> **EXERCISE DESCRIPTION**:
Nothing but the lines from the one containing "Instruction: Open the PayPack" through the end of the data should be output, each reproduced exactly.

Stored data entries
════

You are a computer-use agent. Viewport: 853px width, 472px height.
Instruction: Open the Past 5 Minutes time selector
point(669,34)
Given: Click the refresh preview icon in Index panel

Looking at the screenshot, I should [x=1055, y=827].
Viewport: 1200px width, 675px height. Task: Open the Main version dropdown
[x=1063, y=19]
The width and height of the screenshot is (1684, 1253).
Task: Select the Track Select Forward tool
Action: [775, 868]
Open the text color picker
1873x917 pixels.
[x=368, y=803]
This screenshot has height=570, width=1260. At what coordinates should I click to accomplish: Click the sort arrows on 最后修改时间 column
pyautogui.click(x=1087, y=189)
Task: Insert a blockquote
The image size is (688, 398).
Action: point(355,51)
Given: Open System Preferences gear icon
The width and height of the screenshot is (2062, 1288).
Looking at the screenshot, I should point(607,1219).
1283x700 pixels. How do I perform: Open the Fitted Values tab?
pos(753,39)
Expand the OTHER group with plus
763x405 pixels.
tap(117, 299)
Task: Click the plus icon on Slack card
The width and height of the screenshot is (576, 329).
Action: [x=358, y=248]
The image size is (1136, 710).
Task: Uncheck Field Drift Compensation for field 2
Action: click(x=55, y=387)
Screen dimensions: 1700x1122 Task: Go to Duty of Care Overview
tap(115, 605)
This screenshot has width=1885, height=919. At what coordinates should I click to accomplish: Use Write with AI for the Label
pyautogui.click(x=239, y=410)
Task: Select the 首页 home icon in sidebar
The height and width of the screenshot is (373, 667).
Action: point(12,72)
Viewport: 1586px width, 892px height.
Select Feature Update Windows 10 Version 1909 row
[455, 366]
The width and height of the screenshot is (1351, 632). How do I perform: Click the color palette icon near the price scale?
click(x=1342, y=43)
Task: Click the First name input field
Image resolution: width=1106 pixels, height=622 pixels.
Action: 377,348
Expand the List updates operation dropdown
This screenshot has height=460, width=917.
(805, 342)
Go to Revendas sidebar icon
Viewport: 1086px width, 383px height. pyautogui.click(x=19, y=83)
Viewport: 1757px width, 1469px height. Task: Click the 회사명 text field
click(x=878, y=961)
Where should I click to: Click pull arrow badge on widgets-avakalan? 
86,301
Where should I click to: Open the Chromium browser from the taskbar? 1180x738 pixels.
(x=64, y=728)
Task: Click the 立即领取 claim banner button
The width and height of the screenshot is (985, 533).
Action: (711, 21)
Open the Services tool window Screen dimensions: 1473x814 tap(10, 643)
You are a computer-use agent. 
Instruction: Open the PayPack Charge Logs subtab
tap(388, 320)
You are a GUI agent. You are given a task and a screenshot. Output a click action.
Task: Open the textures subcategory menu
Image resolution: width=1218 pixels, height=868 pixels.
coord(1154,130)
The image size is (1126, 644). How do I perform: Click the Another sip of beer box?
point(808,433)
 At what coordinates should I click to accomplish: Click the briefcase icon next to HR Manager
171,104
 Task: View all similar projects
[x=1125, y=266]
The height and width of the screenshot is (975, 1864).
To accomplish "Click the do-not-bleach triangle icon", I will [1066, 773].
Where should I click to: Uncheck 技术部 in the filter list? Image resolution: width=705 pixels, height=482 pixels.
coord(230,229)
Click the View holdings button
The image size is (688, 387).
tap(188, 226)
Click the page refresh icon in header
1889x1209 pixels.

════

> **ANSWER TO THE PROBLEM**:
Instruction: Open the PayPack Charge Logs subtab
tap(388, 320)
You are a GUI agent. You are given a task and a screenshot. Output a click action.
Task: Open the textures subcategory menu
Image resolution: width=1218 pixels, height=868 pixels.
coord(1154,130)
The image size is (1126, 644). How do I perform: Click the Another sip of beer box?
point(808,433)
 At what coordinates should I click to accomplish: Click the briefcase icon next to HR Manager
171,104
 Task: View all similar projects
[x=1125, y=266]
The height and width of the screenshot is (975, 1864).
To accomplish "Click the do-not-bleach triangle icon", I will [1066, 773].
Where should I click to: Uncheck 技术部 in the filter list? Image resolution: width=705 pixels, height=482 pixels.
coord(230,229)
Click the View holdings button
The image size is (688, 387).
tap(188, 226)
Click the page refresh icon in header
1889x1209 pixels.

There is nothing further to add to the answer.